_Requirement_.
Every line of the material must be set down again without alteration.

_Input for this task_.
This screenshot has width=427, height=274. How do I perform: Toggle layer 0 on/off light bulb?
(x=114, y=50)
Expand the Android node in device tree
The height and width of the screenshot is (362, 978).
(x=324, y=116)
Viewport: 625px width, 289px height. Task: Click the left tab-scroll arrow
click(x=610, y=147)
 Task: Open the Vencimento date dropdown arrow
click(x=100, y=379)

_Answer to the exercise_.
This screenshot has width=427, height=274. How do I perform: Toggle layer 0 on/off light bulb?
(x=114, y=50)
Expand the Android node in device tree
The height and width of the screenshot is (362, 978).
(x=324, y=116)
Viewport: 625px width, 289px height. Task: Click the left tab-scroll arrow
click(x=610, y=147)
 Task: Open the Vencimento date dropdown arrow
click(x=100, y=379)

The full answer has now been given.